Category: Non fiction

  • Rajinikanth: The Definitive Biography

    Naman Ramachandran

    The definitive biography of perhaps the biggest star that India has seen – THE superstar Rajinikanth – is quite a big thing to bite off. At 255 pages, I’m not too sure it does complete justice. This is not to say that the author hasn’t tried, but to me, the contents just didn’t seem enough. In fact, it was in the second half that I felt he was warming up to the task at hand.
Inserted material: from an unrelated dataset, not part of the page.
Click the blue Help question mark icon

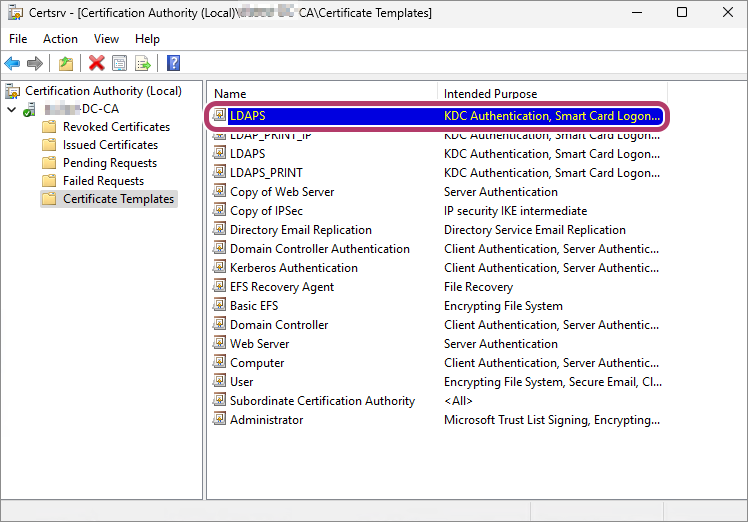[173, 63]
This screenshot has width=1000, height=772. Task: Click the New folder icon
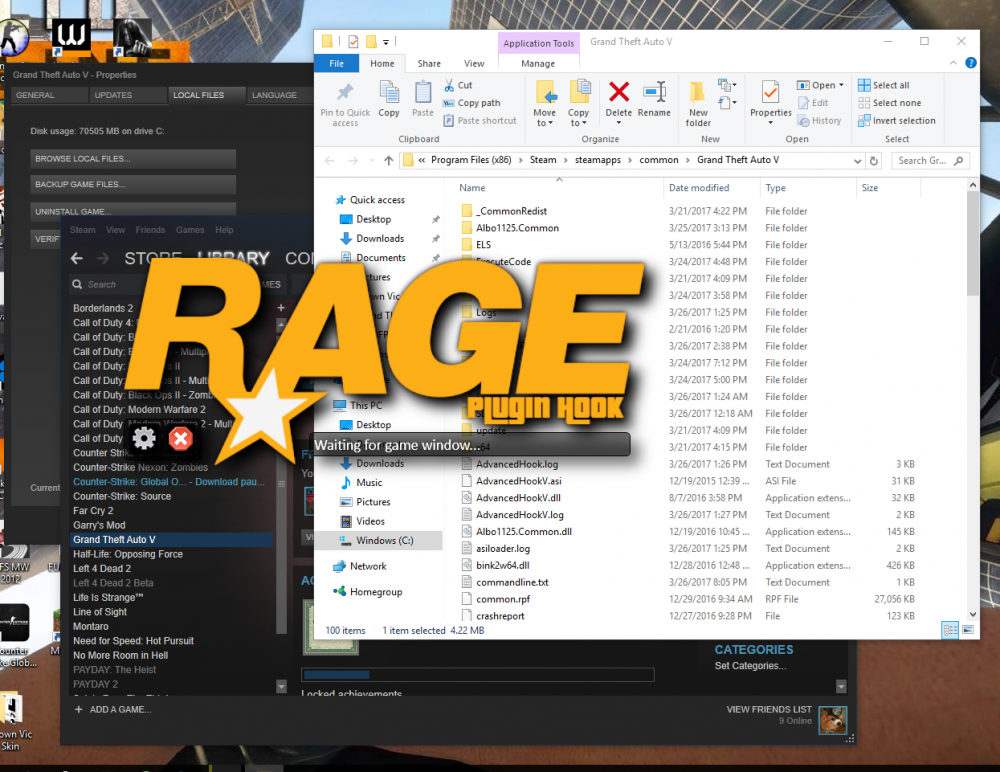pyautogui.click(x=698, y=94)
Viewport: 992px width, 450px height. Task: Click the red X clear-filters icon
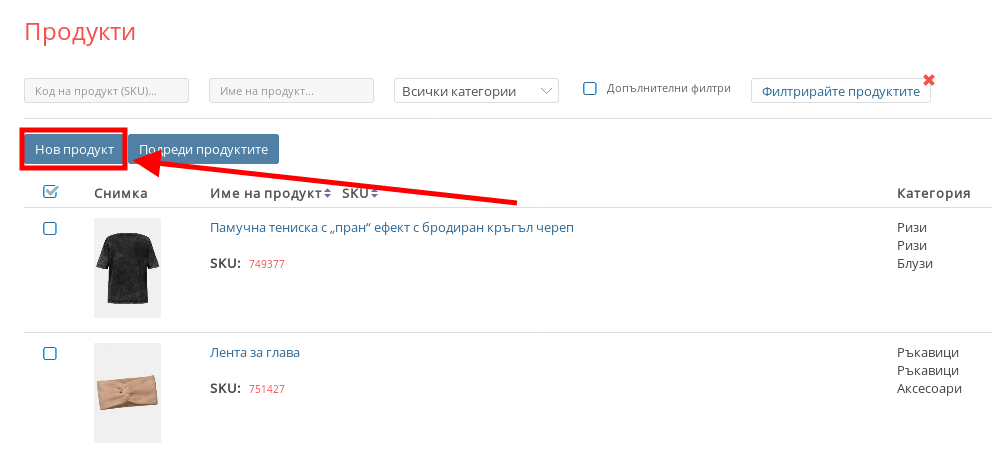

    The first half includes the early years of Rajinikanth, his entry into movies, and the first decade and a half of his movies. The author does try hard to remain objective and not be in awe of the object of his attention, but that’s obviously not an easy task. What results is a mix of two things – a kind of retrofit applied to his formative years which tries to show that he was always meant to be the Superstar, and an almost bare factual filmography. It’s probably not the author’s fault because he might have found it difficult to find anecdotal material from that era, or people might have altered their memory to fit the image of the superstar who exists now. Either way, the first half swings between these two, and does not really make a great read in terms of narrative. You’ll love it if you’re a Rajini facts junkie and it also shows the amount of research the author has done, as he tries to explain the milieu and the context of life, culture, movies and politics of the era, mostly in Tamil Nadu, but sometimes even beyond that. (this was really done well, I thought) We do get glimpses of Rajini the person, and his life outside cinema, but never really enough. It almost seems as though the author was in a hurry to start with the contemporary era. [To be noted that this part also manages to show how big a star and talented an actor Kamal Hassan was in that era] (more…)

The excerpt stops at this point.